January 23, 2019
A ‘gun guy’ bids farewell to his bump stock
Here’s to gun control that everyone should support.
BY NICK GRIMES
PHOTOS BY JUSTIN MERRIMAN // AMERICAN REPORTAGE FOR POSTINDUSTRIAL
I’m from Alabama and started shooting with my grandfather when I was barely 6 years old. We fired rifles, shotguns, and handguns. We shot clay pigeons and 300-yard targets. By the time I was 18, I had fired tens of thousands of rounds. Then I joined the Army and kept on shooting during my seven years of service.
Since getting out, I’ve continued to shoot for fun and own numerous long rifles, handguns, and even AR-15s. So, when I say I’m a gun guy, I mean it.
I am also in favor of stricter common sense gun laws and am more than willing to turn in or destroy the bump stock that I currently own. For those of you unfamiliar with the function of a bump stock, it is basically a workaround to the strict rules put in place by the National Firearms Act of 1934, which made it difficult and expensive (but still entirely possible) to purchase a fully automatic machine gun.
Bump stocks work by using the recoil of the rifle to fire shots rapidly and simulating the rate of fire of fully automatic weapons.
In October 2017, we all saw the devastation that these devices can cause, as the Las Vegas shooter had no fewer than 12 weapons in his hotel room with bump stocks. With these weapons, the gunman was able to kill 58 and wound more than 400 in only 10 minutes. I don’t know of any battle in Iraq or Afghanistan in which 12 or fewer infantrymen were able to inflict the same number of casualties on the enemy using only small arms rifles in 10 minutes.
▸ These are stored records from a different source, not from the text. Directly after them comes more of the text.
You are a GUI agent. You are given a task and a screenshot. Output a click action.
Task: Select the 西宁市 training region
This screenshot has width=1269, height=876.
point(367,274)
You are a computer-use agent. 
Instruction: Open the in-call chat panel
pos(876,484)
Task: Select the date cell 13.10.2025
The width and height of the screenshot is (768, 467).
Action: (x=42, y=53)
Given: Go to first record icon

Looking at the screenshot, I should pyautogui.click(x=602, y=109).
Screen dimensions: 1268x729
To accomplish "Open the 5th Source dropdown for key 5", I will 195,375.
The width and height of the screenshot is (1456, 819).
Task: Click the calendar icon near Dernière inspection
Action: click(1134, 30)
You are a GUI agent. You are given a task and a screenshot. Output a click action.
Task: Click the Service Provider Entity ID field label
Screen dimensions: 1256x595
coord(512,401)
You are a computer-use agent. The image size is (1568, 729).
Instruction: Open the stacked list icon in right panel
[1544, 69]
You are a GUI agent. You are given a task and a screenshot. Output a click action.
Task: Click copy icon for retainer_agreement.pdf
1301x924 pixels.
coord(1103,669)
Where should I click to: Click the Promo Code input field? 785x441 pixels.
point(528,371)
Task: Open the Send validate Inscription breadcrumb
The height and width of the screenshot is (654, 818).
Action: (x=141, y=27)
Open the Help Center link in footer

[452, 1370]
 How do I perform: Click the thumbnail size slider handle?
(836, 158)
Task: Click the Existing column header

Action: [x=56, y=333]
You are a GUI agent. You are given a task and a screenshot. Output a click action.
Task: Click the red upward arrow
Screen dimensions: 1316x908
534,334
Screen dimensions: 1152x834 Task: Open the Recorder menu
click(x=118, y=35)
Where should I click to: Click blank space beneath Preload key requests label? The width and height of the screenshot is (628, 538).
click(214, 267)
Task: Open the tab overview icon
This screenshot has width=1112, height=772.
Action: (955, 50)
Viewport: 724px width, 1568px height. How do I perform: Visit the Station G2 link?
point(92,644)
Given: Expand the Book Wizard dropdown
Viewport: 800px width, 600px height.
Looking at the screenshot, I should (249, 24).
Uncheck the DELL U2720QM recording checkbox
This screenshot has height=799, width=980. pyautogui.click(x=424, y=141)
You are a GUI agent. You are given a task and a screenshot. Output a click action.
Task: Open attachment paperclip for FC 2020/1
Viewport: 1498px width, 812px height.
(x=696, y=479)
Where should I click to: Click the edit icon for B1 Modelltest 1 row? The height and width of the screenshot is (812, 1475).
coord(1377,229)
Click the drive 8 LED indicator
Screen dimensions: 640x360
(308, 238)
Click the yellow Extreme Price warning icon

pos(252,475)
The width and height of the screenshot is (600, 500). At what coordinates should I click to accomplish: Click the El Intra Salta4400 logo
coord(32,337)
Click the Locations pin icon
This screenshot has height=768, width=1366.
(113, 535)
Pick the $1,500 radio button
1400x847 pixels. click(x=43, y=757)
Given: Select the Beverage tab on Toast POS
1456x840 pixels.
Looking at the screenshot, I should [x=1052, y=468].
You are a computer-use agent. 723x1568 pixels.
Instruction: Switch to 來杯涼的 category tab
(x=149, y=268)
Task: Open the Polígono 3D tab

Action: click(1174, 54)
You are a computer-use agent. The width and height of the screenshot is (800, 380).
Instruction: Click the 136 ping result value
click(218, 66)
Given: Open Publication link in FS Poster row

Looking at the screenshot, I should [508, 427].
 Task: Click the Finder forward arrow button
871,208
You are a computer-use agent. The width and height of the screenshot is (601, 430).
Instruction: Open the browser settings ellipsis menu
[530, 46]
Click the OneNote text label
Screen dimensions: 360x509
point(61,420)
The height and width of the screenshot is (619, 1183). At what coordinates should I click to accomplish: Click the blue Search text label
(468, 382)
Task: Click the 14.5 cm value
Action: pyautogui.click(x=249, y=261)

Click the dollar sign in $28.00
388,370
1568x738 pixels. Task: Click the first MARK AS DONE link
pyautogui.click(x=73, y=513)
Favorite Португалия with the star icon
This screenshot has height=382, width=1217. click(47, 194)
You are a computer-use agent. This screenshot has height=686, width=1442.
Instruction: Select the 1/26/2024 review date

The carnage of the Las Vegas shooting was so great that even the NRA called for the ATF to “immediately review whether these devices comply with federal law.”
When the Trump administration finally outlawed bump stocks recently through the ATF’s clarification of the definition of machine gun to any device that allows a firearm to shoot more than one round without additional manipulation of the trigger by the shooter, I was happy to applaud the administration, which is something I am rarely able to do.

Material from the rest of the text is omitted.